Enrique Zuleta salió satisfecho. Silbó, cantó. Hasta el sol pareció ceder ante tanto regocijo: en su declinar era débil, suave, tierno. La brisa, incluso, no le tumbaba el sombrero. Le pareció estar viviendo una de esas novelas ridículas que ven las mujeres del pueblo en la televisión. Quiso vivirla hasta el final, con todas las fuerzas de su alma. Había descubierto, al fin, en treinta y tres años, que también él tenía derecho a ser feliz. Se sorprendió al verse pensando en Tránsito. Le pareció la mujer más hermosa de la tierra, así, con su ropita vieja de sirvienta sin sueldo. La más pura. La recordó ahí, parada en la puerta de donde le guiñó un ojo para demostrarle su admiración por haberse atrevido a cruzar la sala de ricos. "Es un cosito bonito", atinó a decirse ahogado en su propia dicha.

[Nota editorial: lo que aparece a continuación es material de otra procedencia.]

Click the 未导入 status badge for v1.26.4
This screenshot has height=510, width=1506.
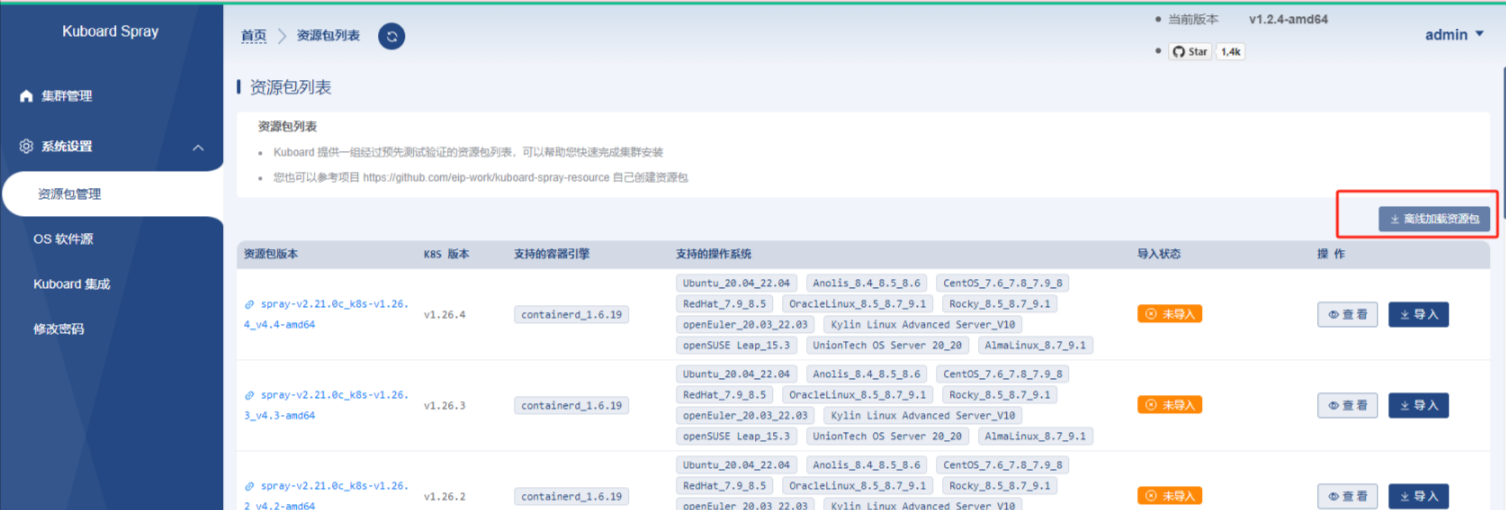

Llevó la vaca al corral del matadero. Cuando regresó a su rancho, con los dos inmensos cuchillos de matarife, ya la noche estaba regada por todas partes. El sapo salió huyendo por la puerta abierta para no volver más. Enrique Zuleta guindó la hamaca del lado que la había descolgado esa mañana. Y se acostó. Estaba agotado. Era un cansancio diferente: el del deber cumplido.


Se levantaría cuando apenas empezara la madrugada. Lo primero que haría, después de agotado el último hueso del animal, sería ir a pagarle al señor Antonio Sierra, uno tras otro, todos los billetes que le debía. Para demostrarle que no se perdería la espina del cactus. Ni esa, ni las que debía seguir arrancando, complacido por el negocio floreciente.


Enrique Zuleta se durmió con la indiecita harapienta incrustada para siempre en las profundidades más recónditas de su ser.